Aku terdiam, tidak bisa berkata-kata lagi. Rasanya remuk hatiku saat melihat deraian air mata wanita yang sangat mirip dengan ibu kandungku itu.
Kuusap air mata Ibu dan memeluknya erat. Aku janji pada diriku sendiri untuk tidak membuat Ibu menangis lagi. Wanita baik dan penyayang seperti Ibu tidak pantas untuk bersedih.
"Laksmi, Widuri, siapkan lulurnya. Setelah siap kalian bisa simpan dan balurkan besok pagi," perintah Ibu seraya melepas pelukanku.
"Baik, Nyai," jawab keduanya bersamaan.
Ibu mengusap pipinya yang basah seraya beranjak berdiri. Rambutku yang sebenarnya rapih dirapikan lagi oleh Ibu.

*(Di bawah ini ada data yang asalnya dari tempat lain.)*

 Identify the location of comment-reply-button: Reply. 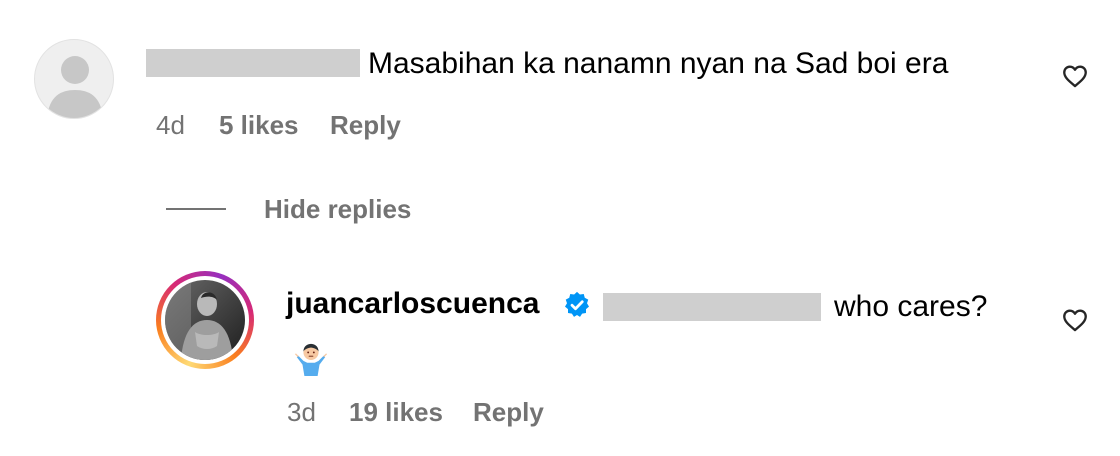
(366, 125).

"Dwika, Ibu punya pesan untukmu, Nak." Kembali Ibu tersenyum padaku. "Nanti, saat kau sudah menjadi istri Arya Manunggal, kau harus menjunjung tinggi martabat suamimu, apa lagi dia adalah orang yang penting bagi Raden Wijaya dan Sri Maharaja Kertanegara," lanjut Ibu.
"Baik, Bu. Aku akan ingat pesan Ibu. Aku janji."

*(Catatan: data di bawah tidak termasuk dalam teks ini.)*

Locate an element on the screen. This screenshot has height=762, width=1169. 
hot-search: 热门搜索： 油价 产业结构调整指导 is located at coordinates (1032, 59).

Aku memeluk Ibu lagi sekaligus untuk mengurangi rasa rindu pada Ibu kandungku. Rasanya tenang setiap kali dipeluk oleh Ibu.
***
Tanganku gemetar setelah upacara pernikahan dengan Raden Arya Manunggal selesai. Hari ini aku telah resmi menjadi istri laki-laki yang dikagumi banyak wanita di Singasari.
Dari semua rangkaian upacara pernikahan, aku melihat Raden Arya Manunggal tidak terlihat tertekan. Sepertinya, laki-laki itu benar-benar menikah denganku karena cinta, bukan karena perjodohan.
"Cium keningnya, Arya Manunggal," perintah Guru Wayujeno--orang yang telah menikahkan aku dan Raden Arya Manunggal.
Mendengar perintah Guru Wayujeno, jantung berdegup kencang. Rasanya ada bom dalam dada yang hampir meledak, hanya tinggal menunggu detik perdetik.
Apa yang terjadi denganku sekarang? Kenapa rasanya hawa ruangan ini jadi panas?